start
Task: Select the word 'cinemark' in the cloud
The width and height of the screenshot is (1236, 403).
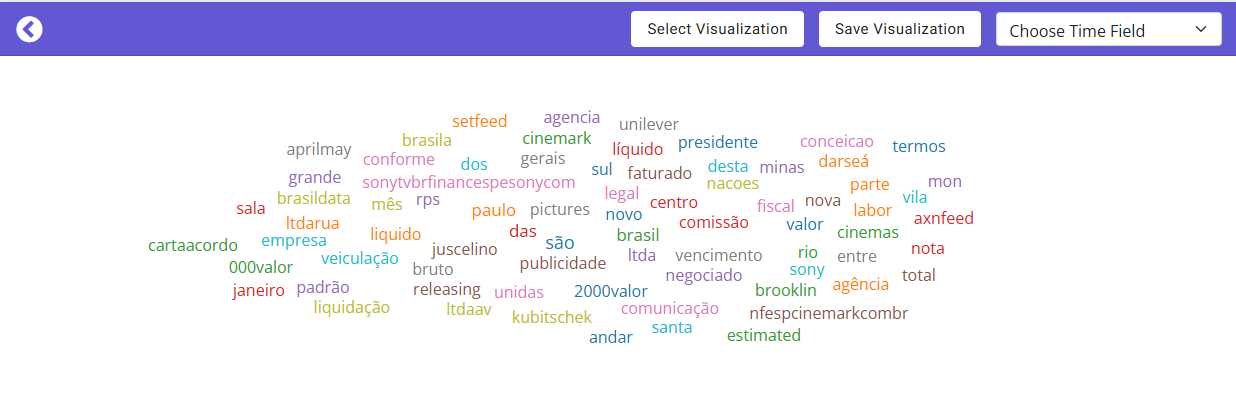Action: tap(557, 138)
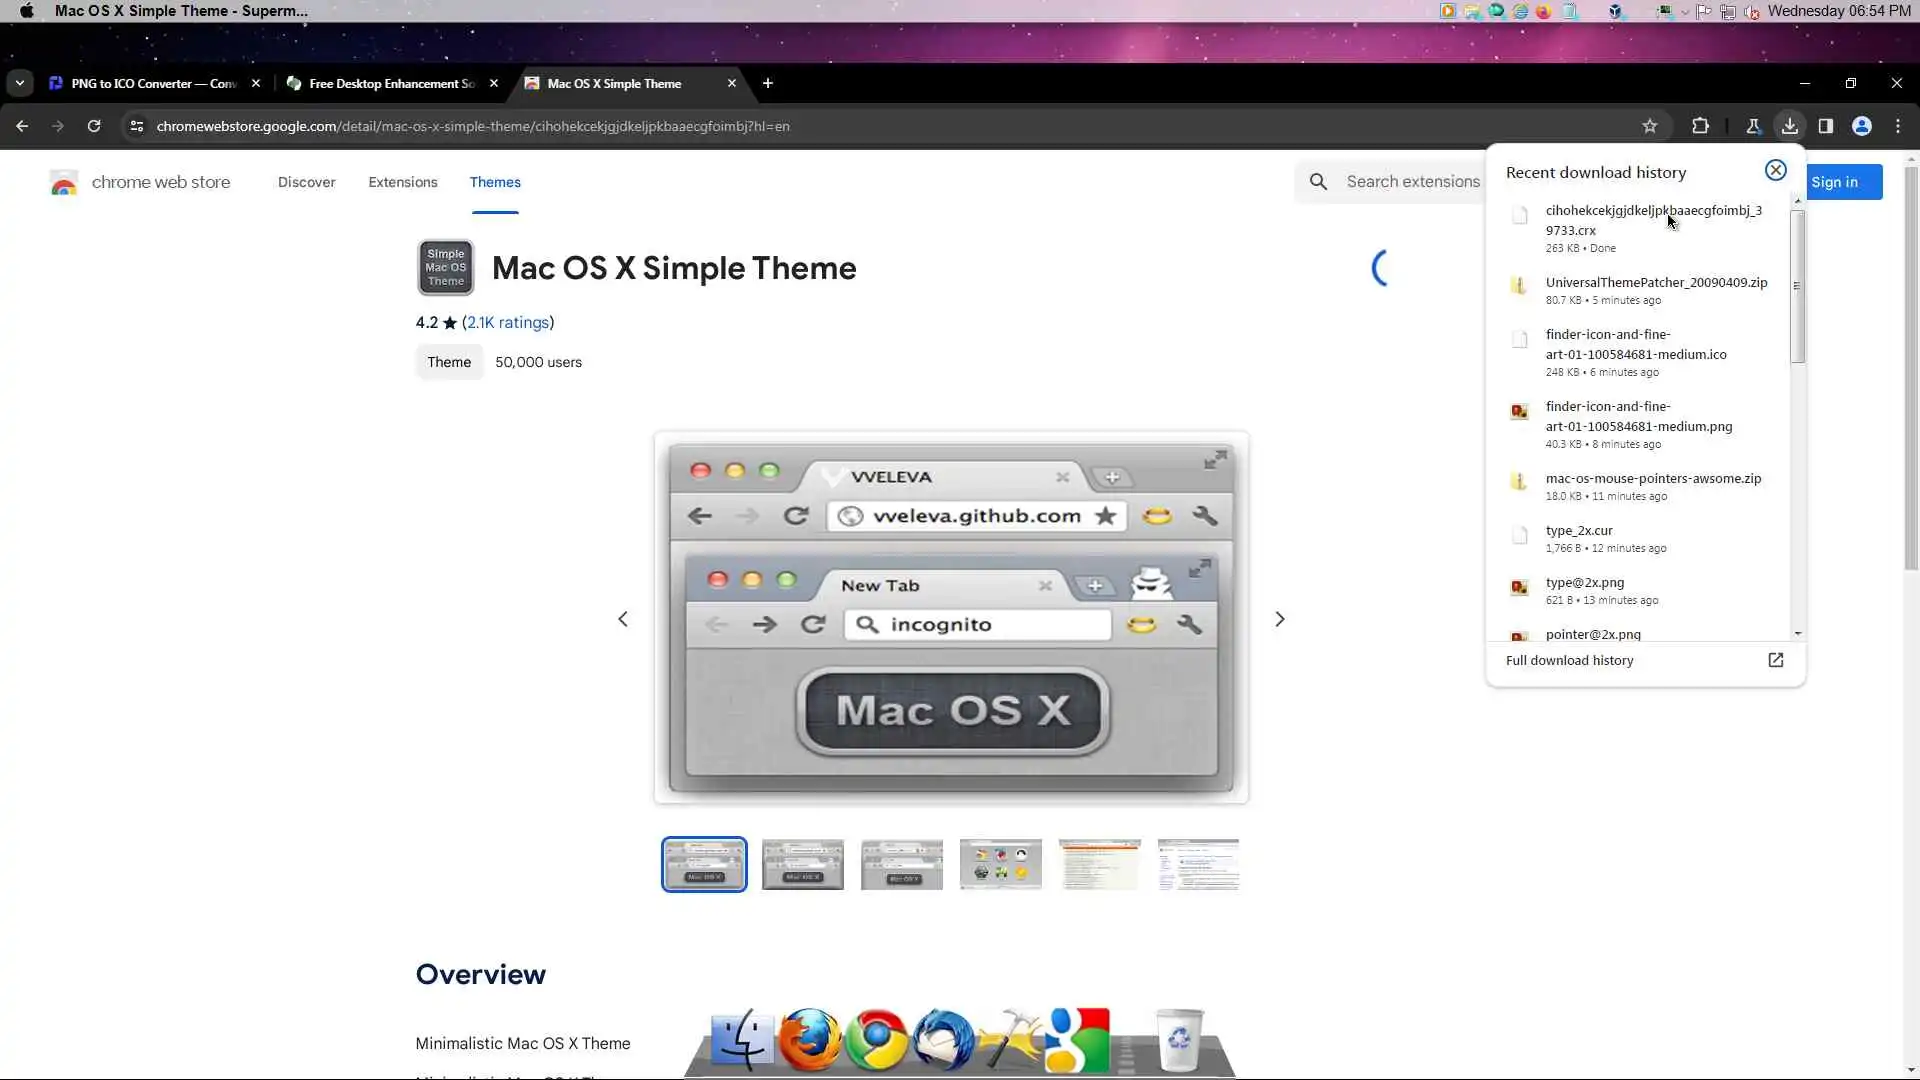Screen dimensions: 1920x1080
Task: Click the Downloads toolbar icon
Action: [x=1790, y=126]
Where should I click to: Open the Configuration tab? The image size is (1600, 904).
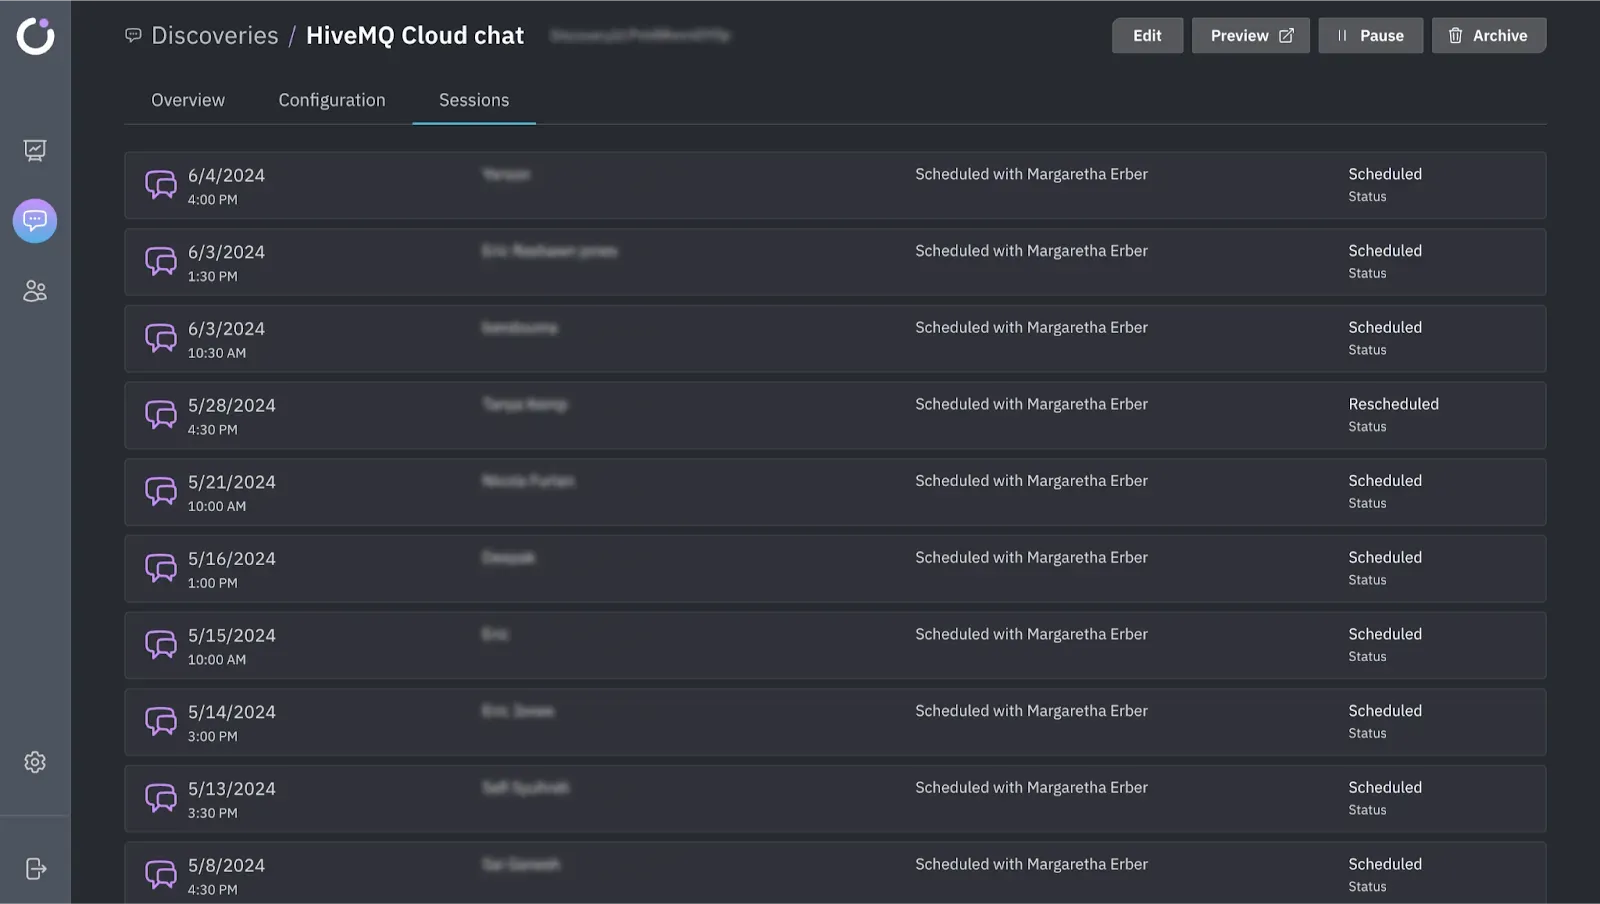[x=331, y=99]
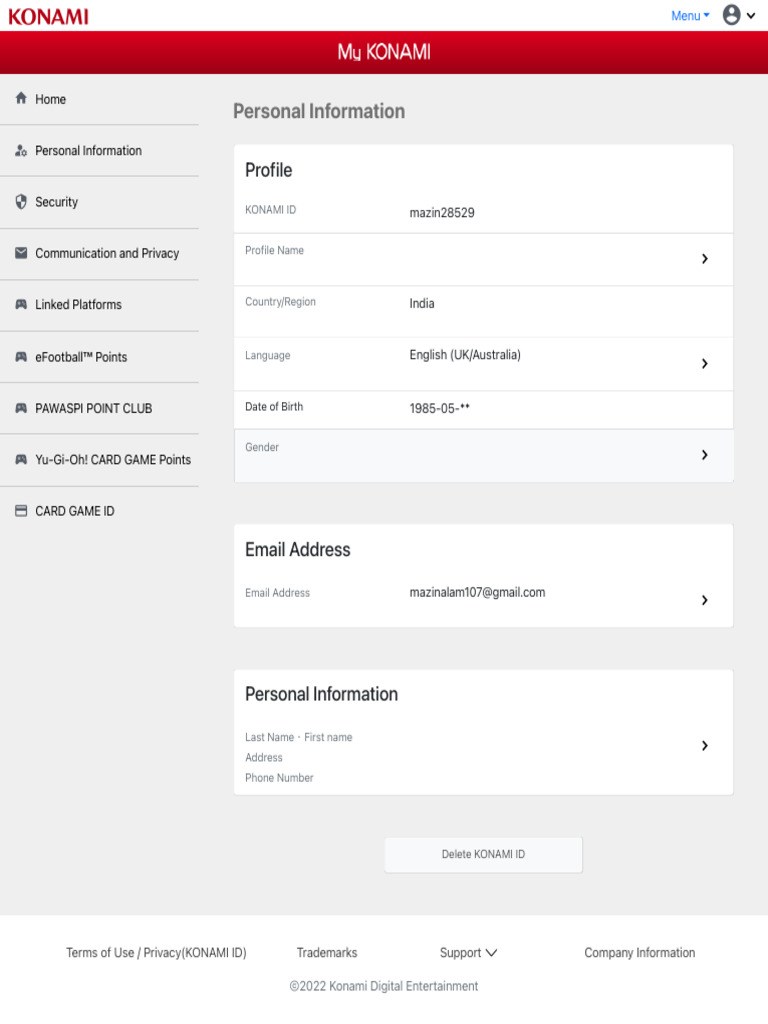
end
Written exercise: Extract each line of the records that contains the string "Task". Case counts.

Worked answer:
Task: Select the word 'cinemark' in the cloud
Task: Click the Downloads toolbar icon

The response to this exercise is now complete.